» **DESCRIPTION OF THE TASK**:
With images excluded, write out each entry below exactly as given.

=======

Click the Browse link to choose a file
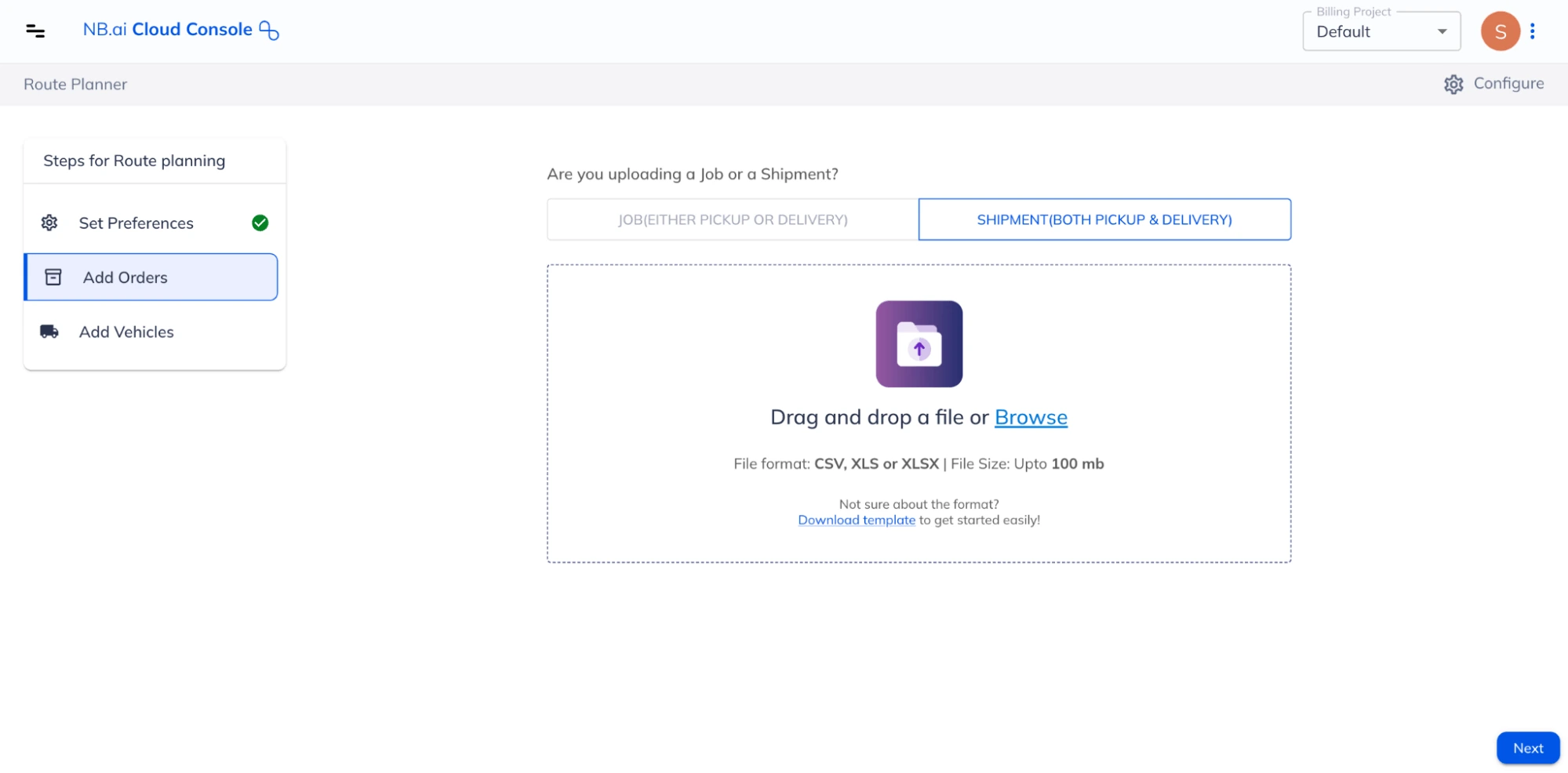1568x773 pixels. (x=1030, y=417)
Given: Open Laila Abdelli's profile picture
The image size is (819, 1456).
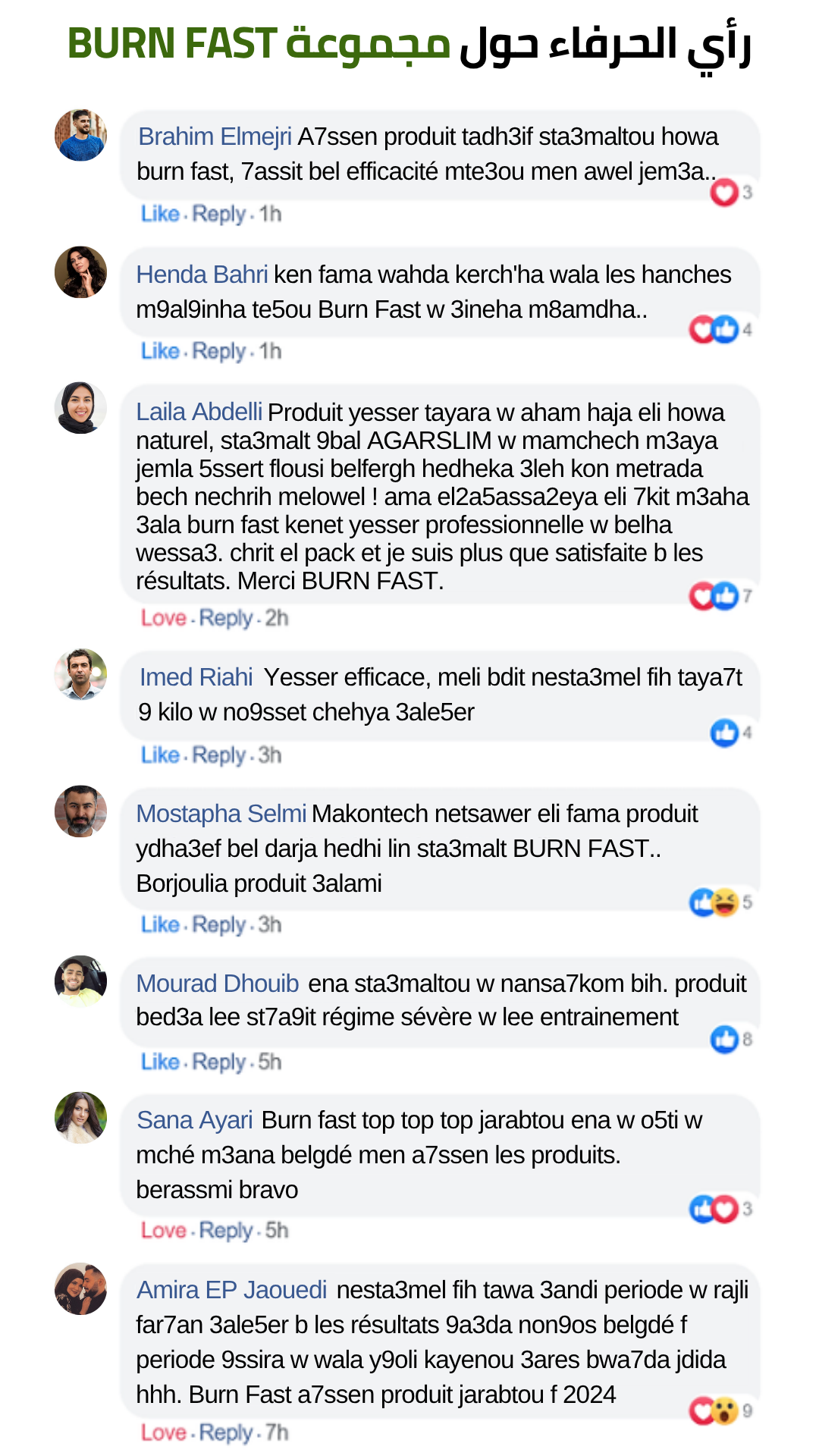Looking at the screenshot, I should tap(80, 408).
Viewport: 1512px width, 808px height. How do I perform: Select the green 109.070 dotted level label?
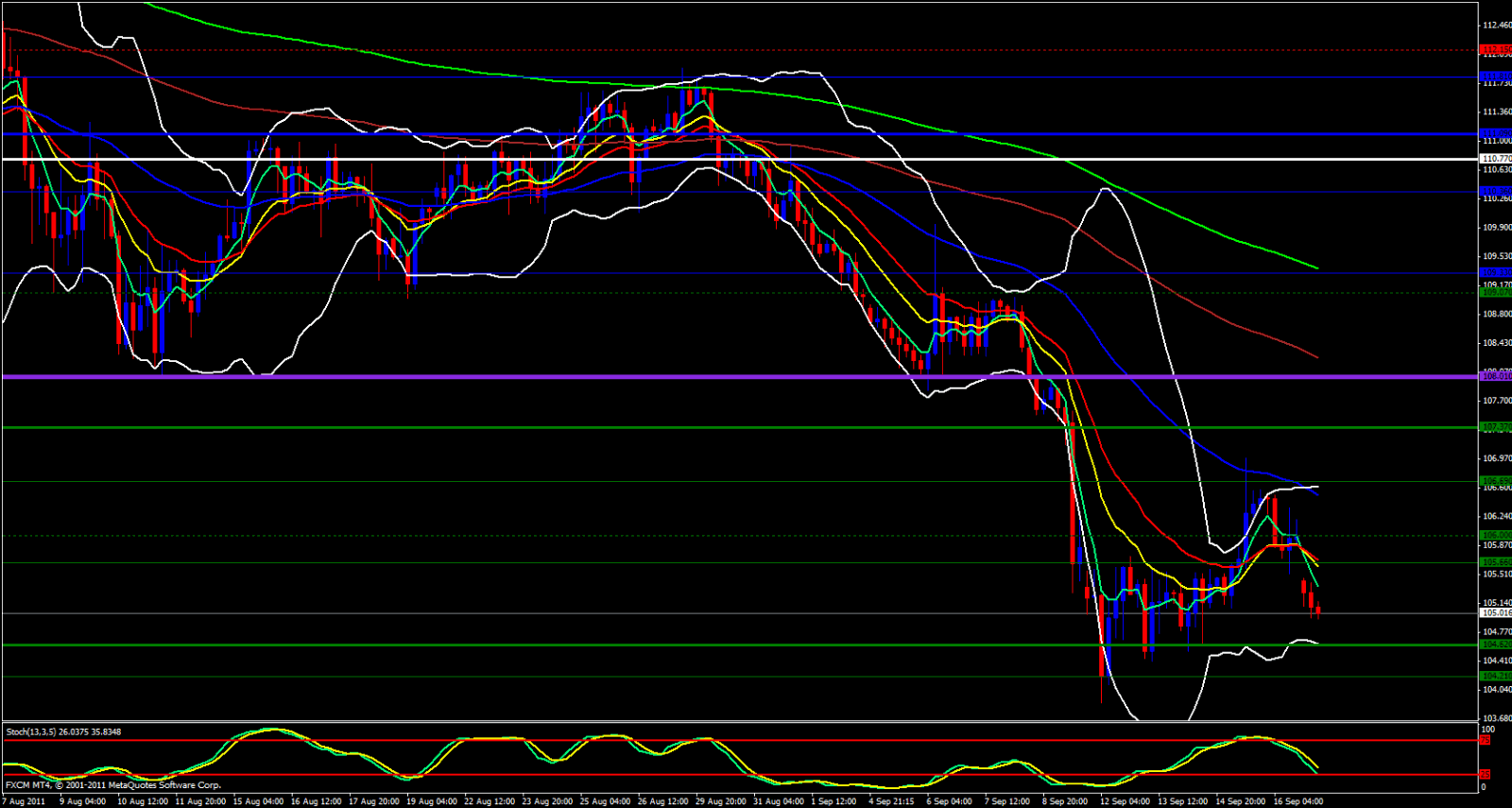(x=1496, y=293)
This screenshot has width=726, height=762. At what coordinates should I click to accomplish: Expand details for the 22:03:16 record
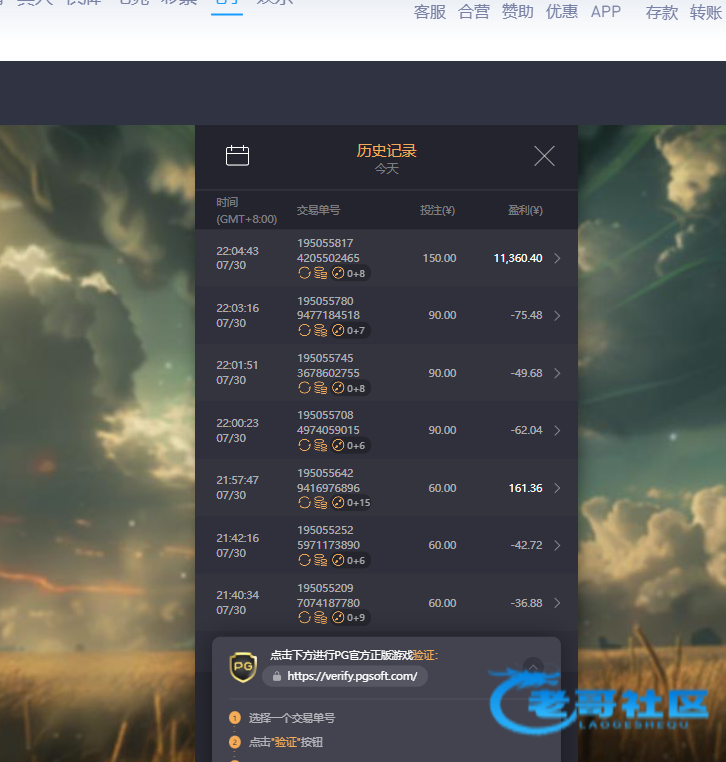pyautogui.click(x=557, y=316)
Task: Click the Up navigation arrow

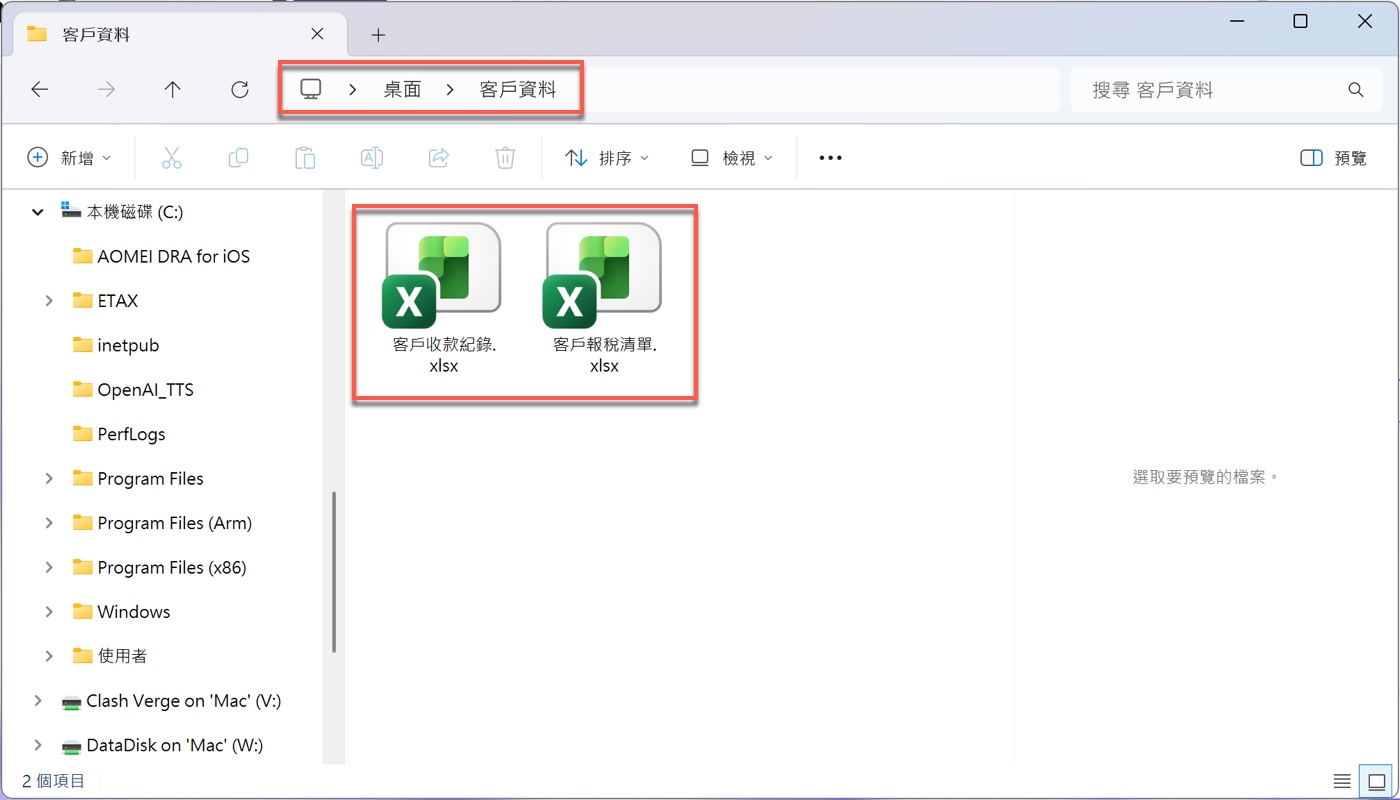Action: click(172, 89)
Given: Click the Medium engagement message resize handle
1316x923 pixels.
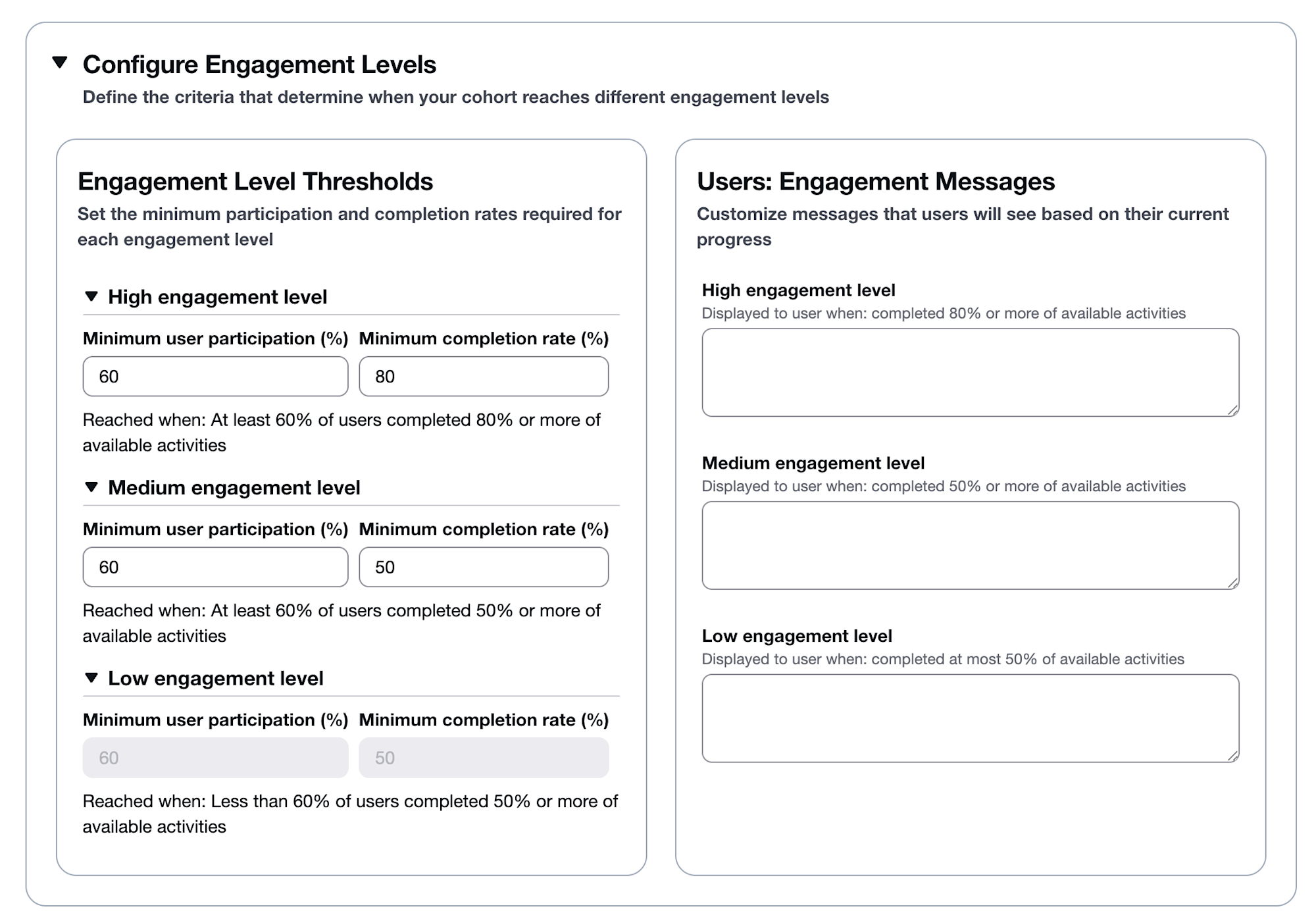Looking at the screenshot, I should (1233, 583).
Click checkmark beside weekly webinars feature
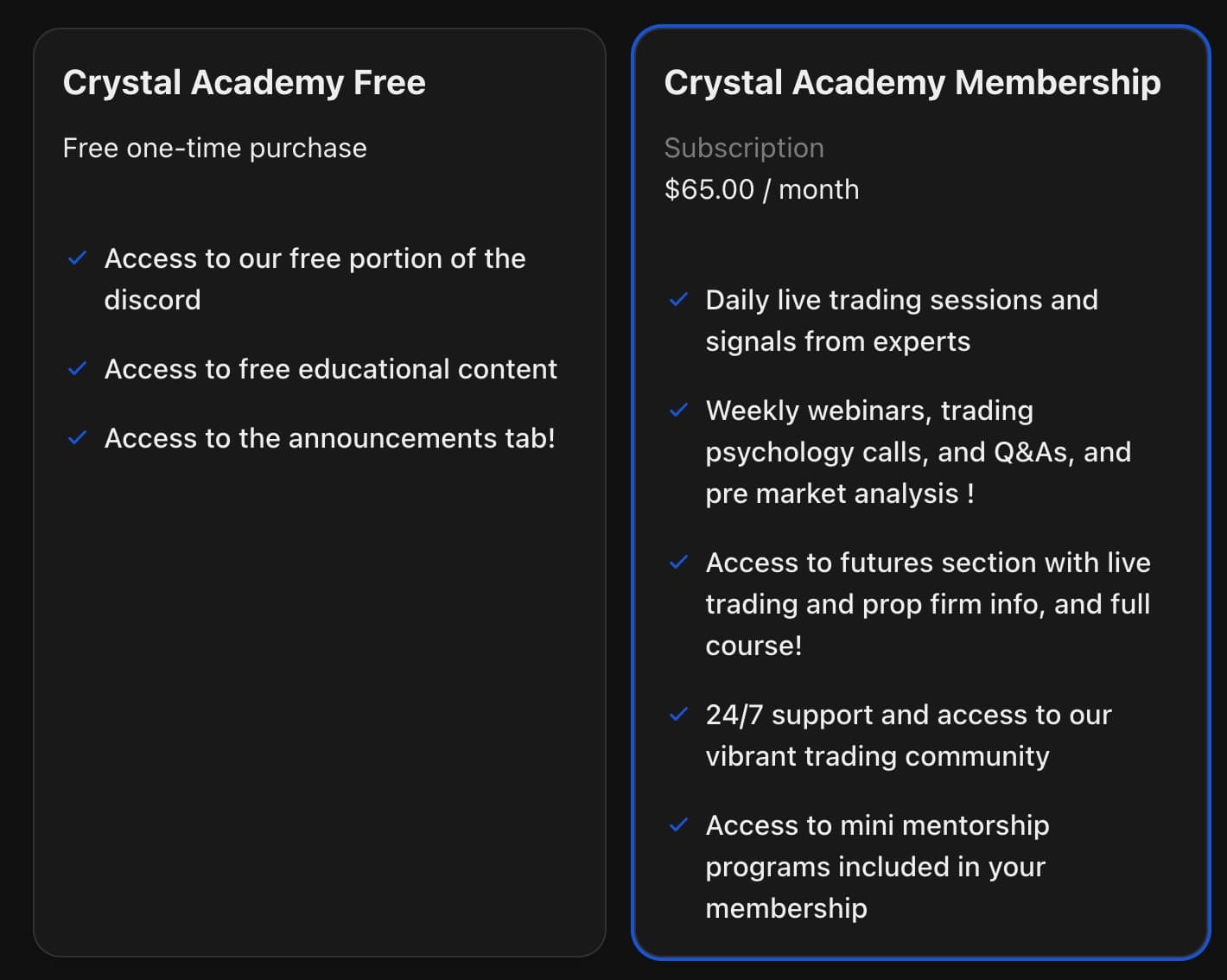 click(679, 410)
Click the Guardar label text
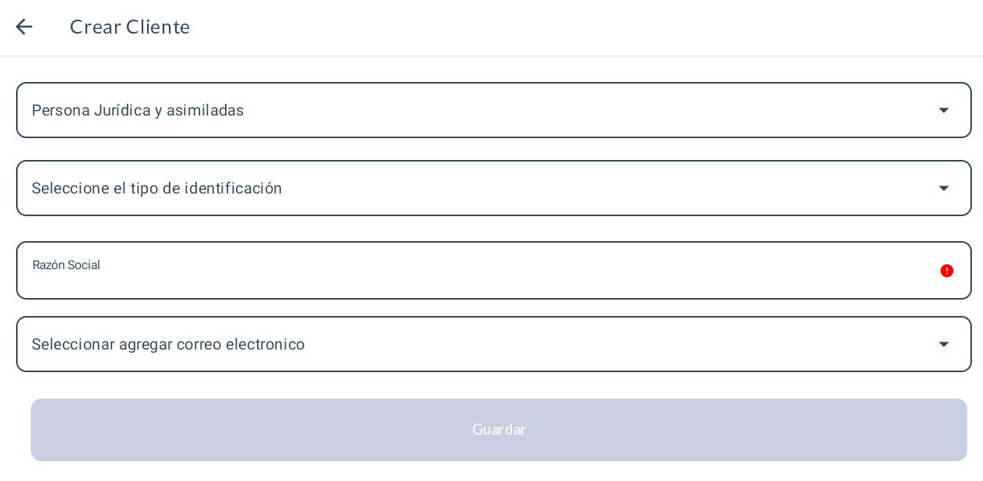 coord(498,430)
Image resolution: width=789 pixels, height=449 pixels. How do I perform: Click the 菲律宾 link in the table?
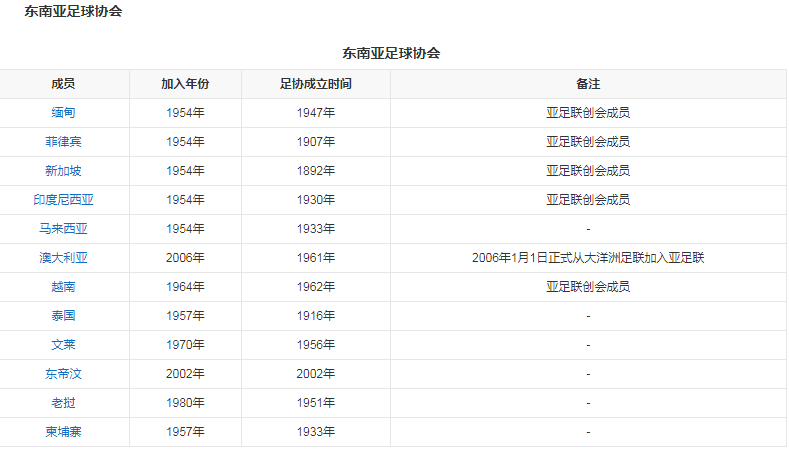point(64,142)
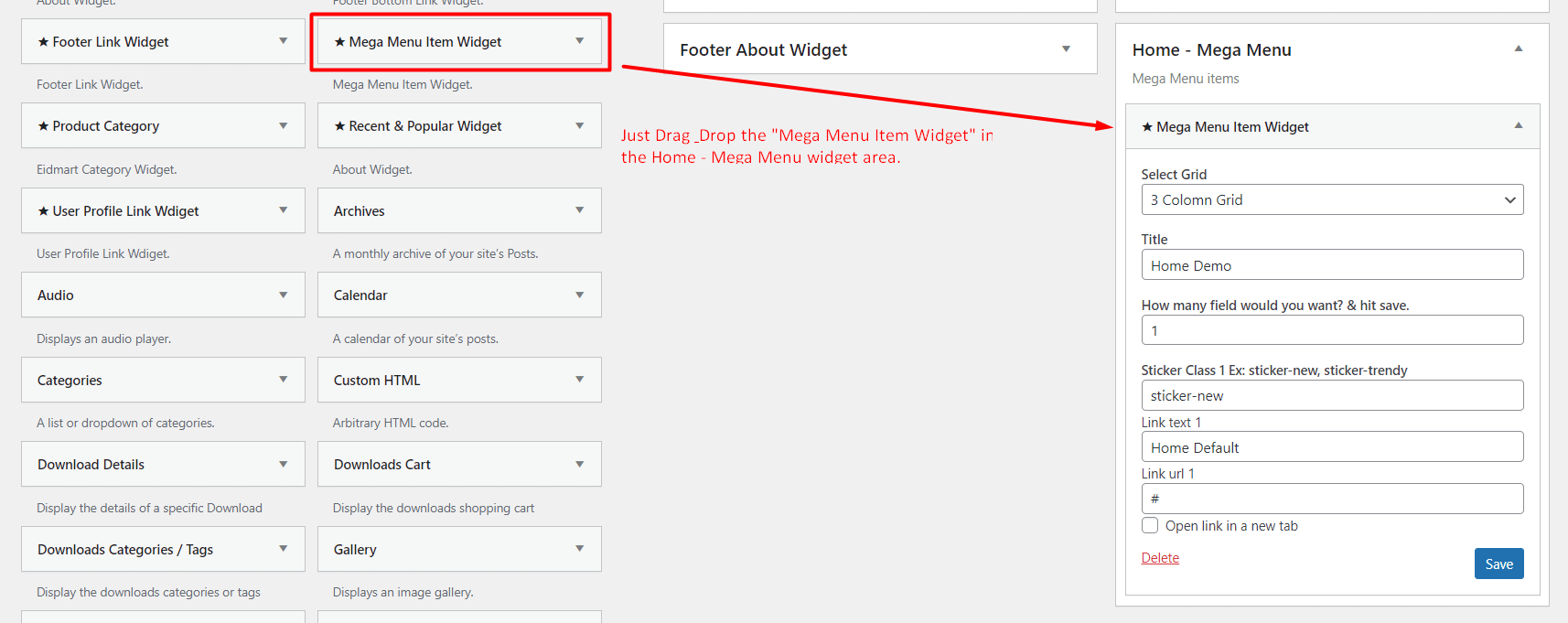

=======

» **TASK ANSWER**:
Click the Browse link to choose a file
1568x773 pixels. (x=1030, y=417)
Given: Open Laila Abdelli's profile picture
The image size is (819, 1456).
Looking at the screenshot, I should tap(80, 408).
Viewport: 1512px width, 808px height. How do I perform: Select the green 109.070 dotted level label?
(x=1496, y=293)
This screenshot has width=726, height=762. At what coordinates should I click to accomplish: Expand details for the 22:03:16 record
pyautogui.click(x=557, y=316)
Task: Click the Up navigation arrow

Action: click(172, 89)
Given: Click the Medium engagement message resize handle
1316x923 pixels.
Looking at the screenshot, I should (1233, 583).
Click checkmark beside weekly webinars feature
 click(679, 410)
Click the Guardar label text
 coord(498,430)
Image resolution: width=789 pixels, height=449 pixels. How do I perform: Click the 菲律宾 link in the table?
point(64,142)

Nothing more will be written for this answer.